The Auxiliary Verbs, too, are very useful when a peculiar emphasis is required: as, “I shall give you a drubbing!” “Will you?” “I know a trick worth two of that.” “Do you, though?” “It might,” as the Quaker said to the Yankee, who wanted to know what his name might be; “it might be Beelzebub, but it is not.”

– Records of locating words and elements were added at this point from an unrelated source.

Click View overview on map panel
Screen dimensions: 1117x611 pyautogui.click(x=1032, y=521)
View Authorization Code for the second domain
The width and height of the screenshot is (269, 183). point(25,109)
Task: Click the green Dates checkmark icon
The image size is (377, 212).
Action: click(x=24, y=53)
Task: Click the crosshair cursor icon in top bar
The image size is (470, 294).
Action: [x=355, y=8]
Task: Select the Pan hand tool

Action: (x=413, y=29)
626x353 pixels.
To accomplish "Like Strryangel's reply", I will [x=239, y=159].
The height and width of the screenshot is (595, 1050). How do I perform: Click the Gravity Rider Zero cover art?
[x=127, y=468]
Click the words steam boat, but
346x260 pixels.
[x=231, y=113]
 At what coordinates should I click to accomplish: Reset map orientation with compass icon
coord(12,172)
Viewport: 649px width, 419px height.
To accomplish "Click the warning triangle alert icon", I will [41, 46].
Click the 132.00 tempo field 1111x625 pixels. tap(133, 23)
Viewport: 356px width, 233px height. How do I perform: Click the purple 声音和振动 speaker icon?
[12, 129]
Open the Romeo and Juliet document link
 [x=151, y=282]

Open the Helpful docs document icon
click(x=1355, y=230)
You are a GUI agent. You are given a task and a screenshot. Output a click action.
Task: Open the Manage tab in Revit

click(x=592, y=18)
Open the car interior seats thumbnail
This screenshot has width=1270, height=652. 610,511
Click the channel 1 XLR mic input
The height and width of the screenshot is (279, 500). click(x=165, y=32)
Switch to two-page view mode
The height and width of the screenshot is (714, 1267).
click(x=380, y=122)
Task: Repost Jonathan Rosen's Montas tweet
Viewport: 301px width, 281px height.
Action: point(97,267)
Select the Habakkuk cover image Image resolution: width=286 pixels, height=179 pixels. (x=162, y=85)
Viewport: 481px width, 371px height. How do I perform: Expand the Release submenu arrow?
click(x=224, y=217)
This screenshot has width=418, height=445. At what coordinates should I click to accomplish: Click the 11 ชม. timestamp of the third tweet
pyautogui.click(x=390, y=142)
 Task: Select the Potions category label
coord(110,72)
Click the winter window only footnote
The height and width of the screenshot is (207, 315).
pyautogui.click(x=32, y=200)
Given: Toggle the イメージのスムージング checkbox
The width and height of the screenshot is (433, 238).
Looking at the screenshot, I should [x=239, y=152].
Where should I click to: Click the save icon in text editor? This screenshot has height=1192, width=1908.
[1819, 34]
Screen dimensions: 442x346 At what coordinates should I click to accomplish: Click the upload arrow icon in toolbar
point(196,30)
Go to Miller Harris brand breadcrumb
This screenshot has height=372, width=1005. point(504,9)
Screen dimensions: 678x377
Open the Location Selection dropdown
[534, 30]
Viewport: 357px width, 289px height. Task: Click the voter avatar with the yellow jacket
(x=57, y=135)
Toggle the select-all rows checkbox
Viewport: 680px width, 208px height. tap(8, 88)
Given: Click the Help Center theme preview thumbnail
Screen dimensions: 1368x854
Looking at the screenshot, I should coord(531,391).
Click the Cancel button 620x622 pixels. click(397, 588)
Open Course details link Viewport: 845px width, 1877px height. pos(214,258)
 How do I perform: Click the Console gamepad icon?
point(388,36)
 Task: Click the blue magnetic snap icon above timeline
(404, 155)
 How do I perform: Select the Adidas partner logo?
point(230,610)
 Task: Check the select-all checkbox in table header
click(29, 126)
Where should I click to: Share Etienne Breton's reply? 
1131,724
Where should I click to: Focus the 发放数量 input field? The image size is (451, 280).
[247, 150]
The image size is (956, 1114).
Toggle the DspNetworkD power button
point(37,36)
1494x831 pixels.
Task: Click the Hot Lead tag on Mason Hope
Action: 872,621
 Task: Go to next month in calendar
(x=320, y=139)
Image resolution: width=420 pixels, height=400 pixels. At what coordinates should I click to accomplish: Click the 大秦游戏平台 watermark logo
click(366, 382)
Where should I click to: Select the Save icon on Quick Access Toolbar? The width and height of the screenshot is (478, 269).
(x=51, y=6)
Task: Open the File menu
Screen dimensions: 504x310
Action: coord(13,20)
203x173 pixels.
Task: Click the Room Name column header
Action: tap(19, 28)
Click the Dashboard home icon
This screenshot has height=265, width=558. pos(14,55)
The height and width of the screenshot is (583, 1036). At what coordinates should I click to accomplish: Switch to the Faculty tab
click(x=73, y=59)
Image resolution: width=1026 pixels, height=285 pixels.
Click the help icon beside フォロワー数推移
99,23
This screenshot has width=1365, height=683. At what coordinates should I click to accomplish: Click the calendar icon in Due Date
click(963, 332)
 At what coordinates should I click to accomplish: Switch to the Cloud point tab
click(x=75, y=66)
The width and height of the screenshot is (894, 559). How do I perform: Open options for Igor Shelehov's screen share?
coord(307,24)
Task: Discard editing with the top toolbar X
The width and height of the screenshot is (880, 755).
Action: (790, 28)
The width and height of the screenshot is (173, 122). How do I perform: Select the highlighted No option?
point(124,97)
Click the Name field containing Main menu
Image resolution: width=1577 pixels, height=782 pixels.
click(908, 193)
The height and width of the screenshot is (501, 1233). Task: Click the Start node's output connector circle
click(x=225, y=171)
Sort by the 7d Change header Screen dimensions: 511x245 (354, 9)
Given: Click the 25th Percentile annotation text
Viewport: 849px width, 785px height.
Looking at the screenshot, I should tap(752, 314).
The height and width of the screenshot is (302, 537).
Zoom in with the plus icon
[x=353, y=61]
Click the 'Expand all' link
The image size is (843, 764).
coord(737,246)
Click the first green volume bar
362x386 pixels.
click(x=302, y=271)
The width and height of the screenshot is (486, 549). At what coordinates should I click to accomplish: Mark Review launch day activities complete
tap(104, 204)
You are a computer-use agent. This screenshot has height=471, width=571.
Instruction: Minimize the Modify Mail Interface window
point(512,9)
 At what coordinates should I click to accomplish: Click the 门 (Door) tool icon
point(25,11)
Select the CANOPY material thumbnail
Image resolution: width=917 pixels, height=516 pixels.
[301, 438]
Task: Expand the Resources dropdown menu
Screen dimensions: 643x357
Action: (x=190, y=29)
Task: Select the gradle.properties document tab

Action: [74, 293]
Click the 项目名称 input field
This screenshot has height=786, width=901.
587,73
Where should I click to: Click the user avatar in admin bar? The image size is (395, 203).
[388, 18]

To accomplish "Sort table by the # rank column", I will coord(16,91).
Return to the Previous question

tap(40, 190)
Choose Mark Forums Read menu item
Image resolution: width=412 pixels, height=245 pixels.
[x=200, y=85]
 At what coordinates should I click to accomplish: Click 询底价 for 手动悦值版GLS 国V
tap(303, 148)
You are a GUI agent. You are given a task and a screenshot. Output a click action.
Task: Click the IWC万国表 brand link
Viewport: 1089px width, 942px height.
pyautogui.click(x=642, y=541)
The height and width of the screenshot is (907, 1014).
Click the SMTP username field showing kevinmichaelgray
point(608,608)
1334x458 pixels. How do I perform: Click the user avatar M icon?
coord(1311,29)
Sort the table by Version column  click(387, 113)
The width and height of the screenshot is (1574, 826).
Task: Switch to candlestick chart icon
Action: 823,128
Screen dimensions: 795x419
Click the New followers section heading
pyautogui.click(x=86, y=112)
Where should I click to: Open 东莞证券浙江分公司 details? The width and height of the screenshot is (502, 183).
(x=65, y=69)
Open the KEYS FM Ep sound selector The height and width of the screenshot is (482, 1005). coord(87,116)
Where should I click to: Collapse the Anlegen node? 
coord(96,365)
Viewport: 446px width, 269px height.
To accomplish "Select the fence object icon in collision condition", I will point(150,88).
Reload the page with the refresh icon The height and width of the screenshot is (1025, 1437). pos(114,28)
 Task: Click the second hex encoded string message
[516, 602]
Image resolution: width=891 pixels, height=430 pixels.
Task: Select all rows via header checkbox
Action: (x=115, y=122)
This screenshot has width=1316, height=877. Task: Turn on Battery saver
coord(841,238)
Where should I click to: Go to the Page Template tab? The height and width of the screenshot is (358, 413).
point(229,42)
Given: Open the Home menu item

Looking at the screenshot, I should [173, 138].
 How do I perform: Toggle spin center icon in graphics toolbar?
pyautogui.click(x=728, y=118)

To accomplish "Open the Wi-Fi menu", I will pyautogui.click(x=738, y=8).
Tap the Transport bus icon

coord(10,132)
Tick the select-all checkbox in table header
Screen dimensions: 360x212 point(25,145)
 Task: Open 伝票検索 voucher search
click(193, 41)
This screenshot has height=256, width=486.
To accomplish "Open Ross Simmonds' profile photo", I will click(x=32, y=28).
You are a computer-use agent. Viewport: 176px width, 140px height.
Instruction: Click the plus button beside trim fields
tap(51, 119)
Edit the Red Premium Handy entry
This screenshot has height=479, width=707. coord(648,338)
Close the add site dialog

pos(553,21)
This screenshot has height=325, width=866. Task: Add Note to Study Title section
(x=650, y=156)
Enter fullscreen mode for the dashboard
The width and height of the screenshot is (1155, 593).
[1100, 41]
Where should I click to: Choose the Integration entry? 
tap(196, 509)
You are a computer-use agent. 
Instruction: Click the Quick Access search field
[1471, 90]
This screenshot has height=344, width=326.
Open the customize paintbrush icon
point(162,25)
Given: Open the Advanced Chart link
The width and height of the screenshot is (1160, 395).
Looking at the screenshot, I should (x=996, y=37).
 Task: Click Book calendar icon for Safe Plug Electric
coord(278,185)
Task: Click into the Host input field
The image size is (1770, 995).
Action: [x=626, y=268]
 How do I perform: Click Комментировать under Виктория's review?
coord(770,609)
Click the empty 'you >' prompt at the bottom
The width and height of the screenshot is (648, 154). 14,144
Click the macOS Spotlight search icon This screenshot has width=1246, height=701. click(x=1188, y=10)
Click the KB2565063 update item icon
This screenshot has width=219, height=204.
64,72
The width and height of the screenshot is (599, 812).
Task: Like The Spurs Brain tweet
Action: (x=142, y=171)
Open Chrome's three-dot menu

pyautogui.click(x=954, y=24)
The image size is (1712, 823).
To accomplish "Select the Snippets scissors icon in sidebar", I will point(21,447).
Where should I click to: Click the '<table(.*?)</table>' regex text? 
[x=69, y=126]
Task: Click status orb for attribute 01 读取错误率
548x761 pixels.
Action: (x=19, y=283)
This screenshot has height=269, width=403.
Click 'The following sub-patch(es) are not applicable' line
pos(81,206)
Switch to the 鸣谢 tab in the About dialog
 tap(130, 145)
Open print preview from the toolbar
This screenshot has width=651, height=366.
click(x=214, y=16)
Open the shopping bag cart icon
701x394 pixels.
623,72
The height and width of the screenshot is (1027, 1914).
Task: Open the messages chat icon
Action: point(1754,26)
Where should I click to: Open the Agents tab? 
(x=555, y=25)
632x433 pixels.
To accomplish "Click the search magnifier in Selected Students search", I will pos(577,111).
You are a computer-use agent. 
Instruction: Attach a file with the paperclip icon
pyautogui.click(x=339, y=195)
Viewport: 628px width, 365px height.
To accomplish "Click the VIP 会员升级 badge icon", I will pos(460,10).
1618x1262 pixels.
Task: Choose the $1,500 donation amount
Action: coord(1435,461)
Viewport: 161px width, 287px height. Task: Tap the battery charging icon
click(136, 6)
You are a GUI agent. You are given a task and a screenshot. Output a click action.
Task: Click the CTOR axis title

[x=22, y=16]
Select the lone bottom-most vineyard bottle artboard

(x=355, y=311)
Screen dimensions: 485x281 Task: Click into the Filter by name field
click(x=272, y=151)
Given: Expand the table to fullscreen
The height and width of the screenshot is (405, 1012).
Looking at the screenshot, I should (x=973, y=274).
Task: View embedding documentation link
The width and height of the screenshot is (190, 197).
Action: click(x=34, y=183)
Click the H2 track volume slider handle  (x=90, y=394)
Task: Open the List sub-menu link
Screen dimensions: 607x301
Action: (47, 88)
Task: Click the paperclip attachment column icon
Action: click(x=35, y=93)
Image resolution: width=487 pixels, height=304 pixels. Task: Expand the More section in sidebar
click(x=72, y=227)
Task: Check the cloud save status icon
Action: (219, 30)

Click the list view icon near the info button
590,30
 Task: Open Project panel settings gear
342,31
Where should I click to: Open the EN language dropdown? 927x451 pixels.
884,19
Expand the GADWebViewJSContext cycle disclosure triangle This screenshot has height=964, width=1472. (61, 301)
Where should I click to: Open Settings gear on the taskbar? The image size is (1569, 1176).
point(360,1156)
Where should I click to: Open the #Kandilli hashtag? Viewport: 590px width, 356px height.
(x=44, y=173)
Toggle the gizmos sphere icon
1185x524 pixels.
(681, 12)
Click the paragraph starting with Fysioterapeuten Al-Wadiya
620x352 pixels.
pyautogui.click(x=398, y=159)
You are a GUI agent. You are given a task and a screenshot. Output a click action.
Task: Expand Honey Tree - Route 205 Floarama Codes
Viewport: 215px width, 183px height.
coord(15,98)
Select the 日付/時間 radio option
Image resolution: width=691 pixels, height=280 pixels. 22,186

Now we may as well say what we have to say about the conjugation of regular verbs active.
SECTION VI.
THE CONJUGATION OF REGULAR VERBS ACTIVE.
Regular Verbs Active are known by their forming their imperfect tense of the indicative mood, and their perfect participle, by adding to the verb ed, or d only when the verb ends in e: as,
| PRESENT. | IMPERFECT. | PERF. PARTICIP. | ||
| I reckon. | I reckoned. | Reckoned. | ||
| I realise. | I realised. | Realised. |
Here should follow the conjugation of the regular active verb, or, as a Cockney Romeo would say, the regular torturing verb, To Love; but we have already assigned a good reason for omitting it; besides which we have to say, that we think it a verb highly unfit for conjugation by youth, as it tends to put ideas into their heads which they would otherwise never have thought of; and it is moreover our opinion, that several of our most gifted poets may, with reason, have attributed those unfortunate attachments which, though formed in early youth, served to embitter their whole lives, to the poison which they thus sucked in with the milk, so to speak, of their Mother Tongue, the Grammar.
Verbs Passive are said to be regular, when their perfect participle is formed by the addition of d, or ed to the verb: as, from the verb “To bless,” is formed the passive, “I am blessed, I was blessed, I shall be blessed,” &c.